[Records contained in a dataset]
····················

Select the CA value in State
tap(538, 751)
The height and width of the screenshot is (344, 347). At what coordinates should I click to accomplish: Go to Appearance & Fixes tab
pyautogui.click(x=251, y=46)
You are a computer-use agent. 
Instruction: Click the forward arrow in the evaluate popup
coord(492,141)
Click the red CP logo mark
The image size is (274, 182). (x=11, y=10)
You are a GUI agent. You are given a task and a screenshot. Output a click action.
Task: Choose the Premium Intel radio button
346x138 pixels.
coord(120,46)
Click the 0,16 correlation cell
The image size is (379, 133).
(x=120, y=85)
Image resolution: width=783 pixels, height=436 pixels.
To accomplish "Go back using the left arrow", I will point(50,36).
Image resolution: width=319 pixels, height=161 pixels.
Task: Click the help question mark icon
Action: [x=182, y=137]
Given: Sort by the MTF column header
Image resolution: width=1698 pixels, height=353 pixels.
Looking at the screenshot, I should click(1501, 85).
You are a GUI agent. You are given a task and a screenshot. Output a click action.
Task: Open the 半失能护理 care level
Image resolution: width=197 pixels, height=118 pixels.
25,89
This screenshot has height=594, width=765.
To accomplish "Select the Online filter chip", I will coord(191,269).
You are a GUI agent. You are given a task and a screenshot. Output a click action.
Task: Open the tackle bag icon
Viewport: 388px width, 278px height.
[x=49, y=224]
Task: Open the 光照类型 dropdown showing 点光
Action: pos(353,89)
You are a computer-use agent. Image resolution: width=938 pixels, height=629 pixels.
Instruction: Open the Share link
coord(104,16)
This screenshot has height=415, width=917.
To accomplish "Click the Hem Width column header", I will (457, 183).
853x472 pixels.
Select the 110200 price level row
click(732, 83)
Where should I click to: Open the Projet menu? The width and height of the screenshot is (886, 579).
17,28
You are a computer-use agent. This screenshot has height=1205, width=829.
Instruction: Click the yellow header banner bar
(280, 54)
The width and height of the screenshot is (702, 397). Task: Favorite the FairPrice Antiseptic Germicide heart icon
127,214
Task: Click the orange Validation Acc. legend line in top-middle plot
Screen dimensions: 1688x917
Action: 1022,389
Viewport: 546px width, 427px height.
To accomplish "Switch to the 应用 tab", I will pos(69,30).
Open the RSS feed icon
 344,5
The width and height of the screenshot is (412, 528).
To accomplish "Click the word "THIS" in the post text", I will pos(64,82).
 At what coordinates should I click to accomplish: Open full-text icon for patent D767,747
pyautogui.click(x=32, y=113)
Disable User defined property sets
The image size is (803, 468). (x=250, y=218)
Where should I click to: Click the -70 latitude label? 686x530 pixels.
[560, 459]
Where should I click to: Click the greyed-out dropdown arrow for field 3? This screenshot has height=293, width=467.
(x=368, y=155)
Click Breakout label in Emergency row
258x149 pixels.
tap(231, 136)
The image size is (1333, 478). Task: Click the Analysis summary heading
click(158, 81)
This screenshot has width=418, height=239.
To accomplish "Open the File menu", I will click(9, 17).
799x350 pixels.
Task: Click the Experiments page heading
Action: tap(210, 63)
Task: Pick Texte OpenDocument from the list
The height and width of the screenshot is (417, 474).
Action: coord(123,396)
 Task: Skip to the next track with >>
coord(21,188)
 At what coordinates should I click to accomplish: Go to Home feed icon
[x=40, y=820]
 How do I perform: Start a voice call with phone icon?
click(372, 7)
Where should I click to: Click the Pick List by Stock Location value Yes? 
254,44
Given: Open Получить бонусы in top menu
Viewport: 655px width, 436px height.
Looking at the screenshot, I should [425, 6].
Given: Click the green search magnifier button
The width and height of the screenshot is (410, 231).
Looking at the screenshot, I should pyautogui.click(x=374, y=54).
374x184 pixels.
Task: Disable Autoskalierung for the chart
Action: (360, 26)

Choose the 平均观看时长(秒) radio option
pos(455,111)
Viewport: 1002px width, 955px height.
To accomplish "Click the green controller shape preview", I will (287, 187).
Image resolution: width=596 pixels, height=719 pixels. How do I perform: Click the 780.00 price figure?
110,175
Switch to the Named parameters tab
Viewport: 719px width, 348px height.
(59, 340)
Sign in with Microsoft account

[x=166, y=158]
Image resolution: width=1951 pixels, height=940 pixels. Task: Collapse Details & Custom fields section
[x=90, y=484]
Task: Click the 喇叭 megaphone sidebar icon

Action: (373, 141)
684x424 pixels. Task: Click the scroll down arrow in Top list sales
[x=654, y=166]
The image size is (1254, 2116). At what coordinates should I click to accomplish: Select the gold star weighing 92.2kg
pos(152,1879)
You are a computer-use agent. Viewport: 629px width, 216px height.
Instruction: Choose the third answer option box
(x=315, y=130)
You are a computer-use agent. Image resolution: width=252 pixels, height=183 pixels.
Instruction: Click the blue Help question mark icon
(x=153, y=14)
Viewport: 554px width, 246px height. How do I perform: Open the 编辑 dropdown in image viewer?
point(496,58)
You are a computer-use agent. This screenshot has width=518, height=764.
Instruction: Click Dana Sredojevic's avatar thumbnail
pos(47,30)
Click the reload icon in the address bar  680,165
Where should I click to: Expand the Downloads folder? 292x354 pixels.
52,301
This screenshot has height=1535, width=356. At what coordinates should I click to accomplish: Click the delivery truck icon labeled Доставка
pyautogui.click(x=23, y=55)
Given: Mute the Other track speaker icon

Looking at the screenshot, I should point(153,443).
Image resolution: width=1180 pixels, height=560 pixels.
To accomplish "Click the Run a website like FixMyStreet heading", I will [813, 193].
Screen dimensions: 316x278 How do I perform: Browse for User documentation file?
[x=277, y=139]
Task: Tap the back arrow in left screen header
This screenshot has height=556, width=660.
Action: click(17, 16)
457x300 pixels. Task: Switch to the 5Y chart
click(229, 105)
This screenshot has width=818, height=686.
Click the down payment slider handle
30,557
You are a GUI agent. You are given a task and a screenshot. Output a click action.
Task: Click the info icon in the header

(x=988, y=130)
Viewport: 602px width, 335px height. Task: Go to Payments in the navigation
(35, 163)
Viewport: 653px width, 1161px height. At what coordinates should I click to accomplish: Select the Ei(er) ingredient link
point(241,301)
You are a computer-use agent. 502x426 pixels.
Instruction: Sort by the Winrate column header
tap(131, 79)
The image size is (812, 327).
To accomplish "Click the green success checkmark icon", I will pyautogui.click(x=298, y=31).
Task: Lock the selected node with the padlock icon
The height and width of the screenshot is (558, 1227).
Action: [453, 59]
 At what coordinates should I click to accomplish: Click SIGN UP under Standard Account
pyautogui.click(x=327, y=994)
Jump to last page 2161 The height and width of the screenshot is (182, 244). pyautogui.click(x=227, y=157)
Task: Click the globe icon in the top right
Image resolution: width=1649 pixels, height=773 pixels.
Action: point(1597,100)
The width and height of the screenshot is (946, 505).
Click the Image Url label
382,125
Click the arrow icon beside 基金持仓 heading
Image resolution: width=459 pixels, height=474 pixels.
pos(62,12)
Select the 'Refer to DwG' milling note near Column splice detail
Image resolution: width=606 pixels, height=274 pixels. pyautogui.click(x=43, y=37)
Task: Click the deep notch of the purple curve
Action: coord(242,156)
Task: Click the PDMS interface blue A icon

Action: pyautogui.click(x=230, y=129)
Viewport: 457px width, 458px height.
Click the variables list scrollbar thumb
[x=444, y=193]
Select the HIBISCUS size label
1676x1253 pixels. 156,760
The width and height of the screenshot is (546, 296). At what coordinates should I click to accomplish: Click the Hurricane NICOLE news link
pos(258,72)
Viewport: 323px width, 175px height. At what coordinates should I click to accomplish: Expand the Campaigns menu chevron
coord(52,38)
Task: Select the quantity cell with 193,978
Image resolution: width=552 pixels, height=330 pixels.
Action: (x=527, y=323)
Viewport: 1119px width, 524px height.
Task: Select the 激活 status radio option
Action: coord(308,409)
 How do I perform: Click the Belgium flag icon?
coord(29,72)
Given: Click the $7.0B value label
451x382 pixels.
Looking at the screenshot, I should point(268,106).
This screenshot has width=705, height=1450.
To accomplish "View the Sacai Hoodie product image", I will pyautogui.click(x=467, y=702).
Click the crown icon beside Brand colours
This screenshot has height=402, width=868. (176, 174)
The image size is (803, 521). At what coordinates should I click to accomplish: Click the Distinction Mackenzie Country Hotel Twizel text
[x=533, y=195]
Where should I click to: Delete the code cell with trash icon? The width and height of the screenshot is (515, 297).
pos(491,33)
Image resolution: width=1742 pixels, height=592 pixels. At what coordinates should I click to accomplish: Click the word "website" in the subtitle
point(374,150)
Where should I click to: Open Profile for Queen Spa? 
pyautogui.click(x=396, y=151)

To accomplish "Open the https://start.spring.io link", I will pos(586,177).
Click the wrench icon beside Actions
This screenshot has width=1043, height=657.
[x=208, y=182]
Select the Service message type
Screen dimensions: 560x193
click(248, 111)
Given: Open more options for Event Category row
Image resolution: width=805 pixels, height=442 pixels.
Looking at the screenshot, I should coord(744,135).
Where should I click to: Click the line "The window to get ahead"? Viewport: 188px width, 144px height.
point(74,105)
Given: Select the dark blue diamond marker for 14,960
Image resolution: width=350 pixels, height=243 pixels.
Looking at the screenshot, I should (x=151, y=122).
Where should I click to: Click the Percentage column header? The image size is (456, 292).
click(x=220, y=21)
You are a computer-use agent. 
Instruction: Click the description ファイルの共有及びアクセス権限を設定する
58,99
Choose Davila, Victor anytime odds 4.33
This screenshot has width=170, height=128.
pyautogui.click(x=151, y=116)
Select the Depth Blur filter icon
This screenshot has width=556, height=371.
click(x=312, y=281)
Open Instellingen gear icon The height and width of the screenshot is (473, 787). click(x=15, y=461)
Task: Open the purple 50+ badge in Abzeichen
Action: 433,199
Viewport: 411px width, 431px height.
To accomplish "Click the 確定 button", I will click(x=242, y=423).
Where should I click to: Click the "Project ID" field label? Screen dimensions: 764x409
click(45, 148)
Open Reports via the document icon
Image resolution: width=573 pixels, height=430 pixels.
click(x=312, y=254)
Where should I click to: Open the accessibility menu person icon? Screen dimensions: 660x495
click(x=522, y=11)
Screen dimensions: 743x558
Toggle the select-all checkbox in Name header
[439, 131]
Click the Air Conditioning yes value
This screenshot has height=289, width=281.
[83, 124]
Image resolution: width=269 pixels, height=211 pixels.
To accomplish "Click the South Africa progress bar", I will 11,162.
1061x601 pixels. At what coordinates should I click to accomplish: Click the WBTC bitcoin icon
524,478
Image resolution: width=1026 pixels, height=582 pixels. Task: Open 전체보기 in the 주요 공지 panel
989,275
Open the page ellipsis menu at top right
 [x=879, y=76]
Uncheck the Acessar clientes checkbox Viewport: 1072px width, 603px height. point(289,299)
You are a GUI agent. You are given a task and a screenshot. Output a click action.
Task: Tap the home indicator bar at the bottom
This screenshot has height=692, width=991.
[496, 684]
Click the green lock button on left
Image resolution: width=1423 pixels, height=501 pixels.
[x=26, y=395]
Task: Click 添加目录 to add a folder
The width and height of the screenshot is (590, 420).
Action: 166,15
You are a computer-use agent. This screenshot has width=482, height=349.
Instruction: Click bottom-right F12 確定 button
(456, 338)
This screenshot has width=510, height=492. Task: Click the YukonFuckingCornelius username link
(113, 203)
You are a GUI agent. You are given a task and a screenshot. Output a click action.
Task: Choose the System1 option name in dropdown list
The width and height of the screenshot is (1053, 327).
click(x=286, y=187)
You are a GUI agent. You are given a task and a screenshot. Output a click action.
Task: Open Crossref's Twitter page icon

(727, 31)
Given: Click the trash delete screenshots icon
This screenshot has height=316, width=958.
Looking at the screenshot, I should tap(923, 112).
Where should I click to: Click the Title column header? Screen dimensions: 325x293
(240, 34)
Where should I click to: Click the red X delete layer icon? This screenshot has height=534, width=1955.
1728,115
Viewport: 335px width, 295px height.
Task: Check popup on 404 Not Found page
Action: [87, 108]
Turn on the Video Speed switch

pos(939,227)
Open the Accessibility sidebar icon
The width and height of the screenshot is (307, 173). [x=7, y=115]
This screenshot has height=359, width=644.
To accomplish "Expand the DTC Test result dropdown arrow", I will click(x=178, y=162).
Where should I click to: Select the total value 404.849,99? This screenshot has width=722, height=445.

····················

Taking the entries above, write out exactly the lines starting with the line containing "Instruction: Click the forward" and going on through the line containing "Image resolution: width=783", both included, and nothing else.

= RESPONSE FOR THIS EXERCISE =
Instruction: Click the forward arrow in the evaluate popup
coord(492,141)
Click the red CP logo mark
The image size is (274, 182). (x=11, y=10)
You are a GUI agent. You are given a task and a screenshot. Output a click action.
Task: Choose the Premium Intel radio button
346x138 pixels.
coord(120,46)
Click the 0,16 correlation cell
The image size is (379, 133).
(x=120, y=85)
Image resolution: width=783 pixels, height=436 pixels.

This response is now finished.